§ **已存储的数据条目**:
-=-=-=-=-

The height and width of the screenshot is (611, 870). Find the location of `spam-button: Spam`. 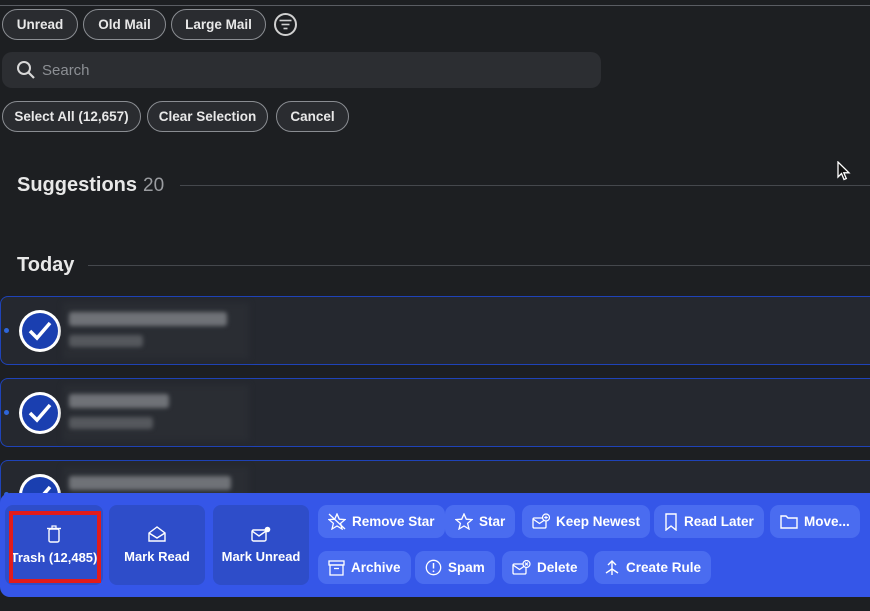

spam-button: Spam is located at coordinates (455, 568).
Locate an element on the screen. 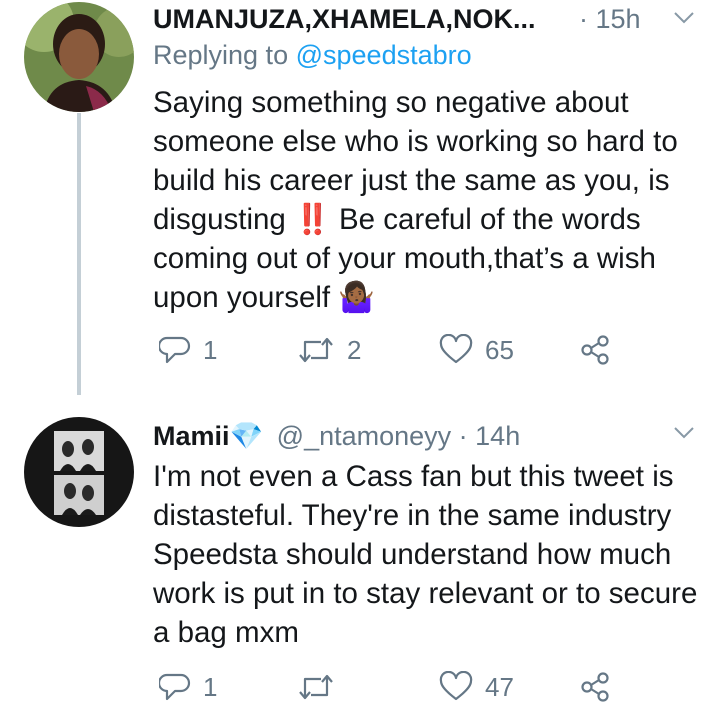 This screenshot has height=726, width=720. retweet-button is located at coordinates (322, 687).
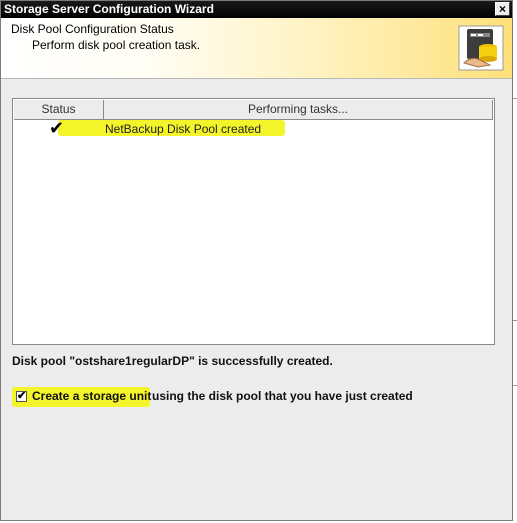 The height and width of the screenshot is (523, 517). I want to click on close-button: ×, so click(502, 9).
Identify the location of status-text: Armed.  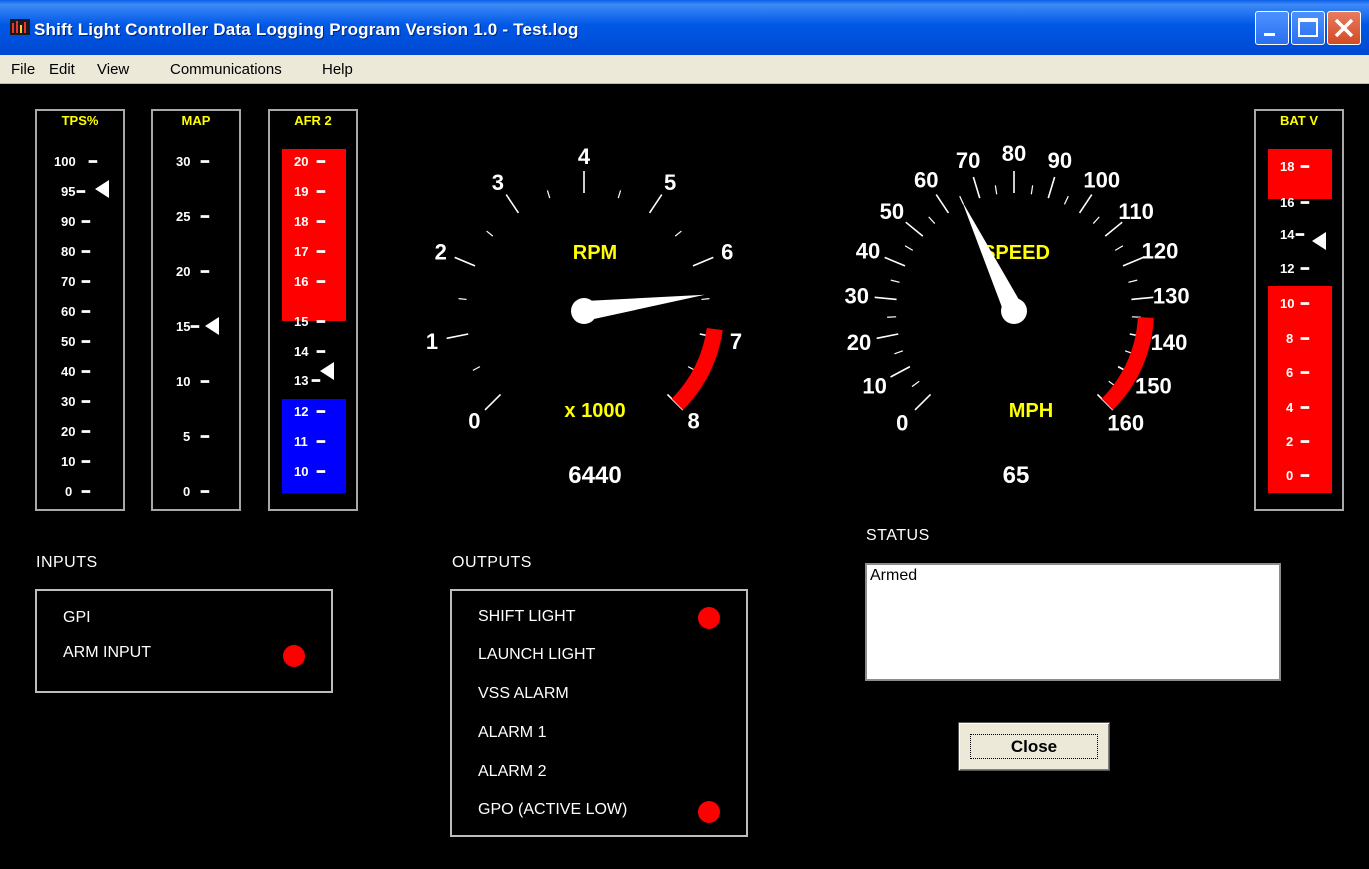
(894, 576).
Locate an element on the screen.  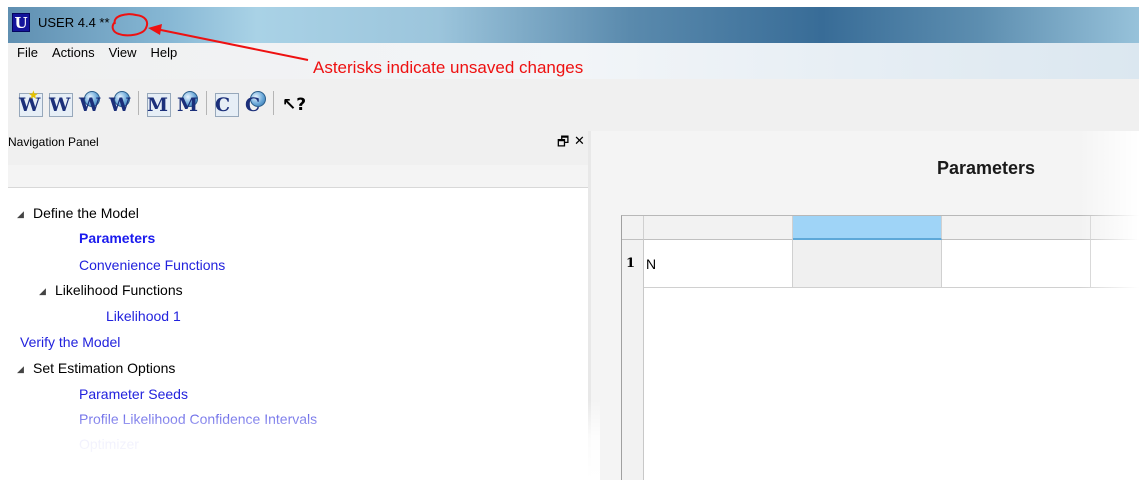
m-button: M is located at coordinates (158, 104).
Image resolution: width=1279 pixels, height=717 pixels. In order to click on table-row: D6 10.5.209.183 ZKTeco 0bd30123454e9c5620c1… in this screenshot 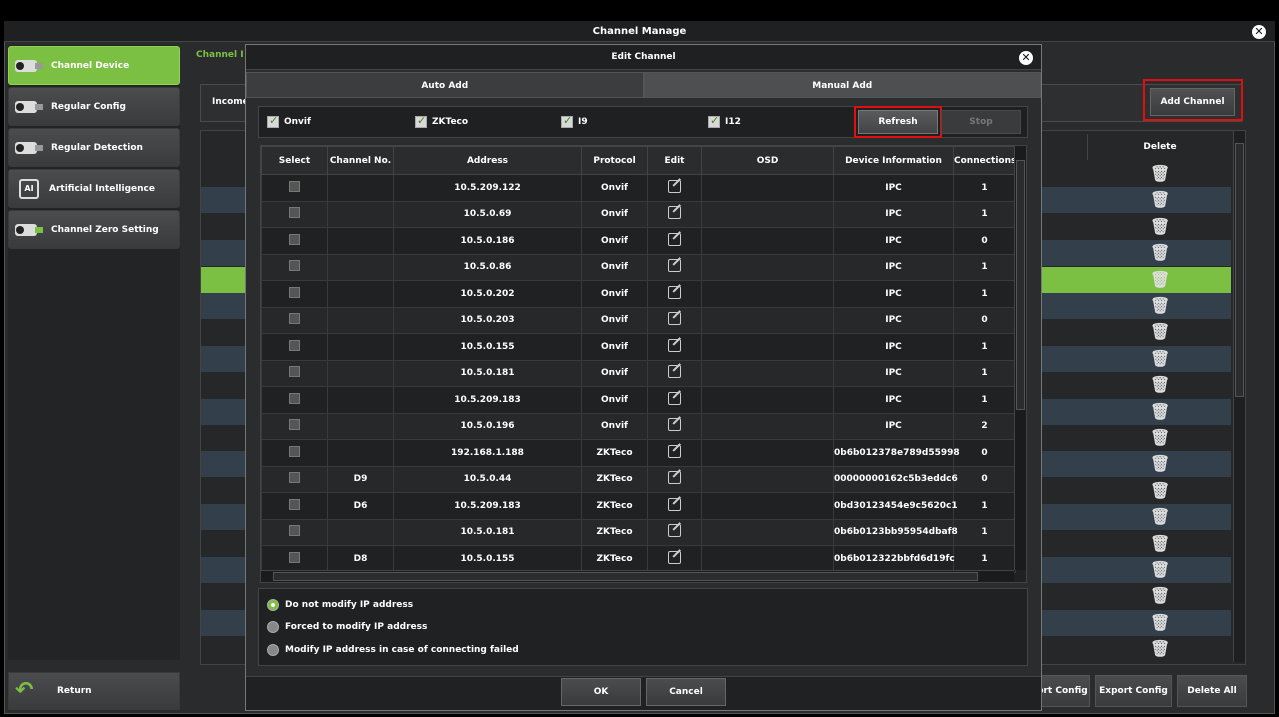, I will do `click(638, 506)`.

-=-=-=-=-

§ **任务说明**: 请原样引用从记录开头到包含“spam-button: Spam is”的那一行为止的各行，首尾两行都包括在内，答案中不要带图片。

§ **答案**:
The height and width of the screenshot is (611, 870). Find the location of `spam-button: Spam`. 

spam-button: Spam is located at coordinates (455, 568).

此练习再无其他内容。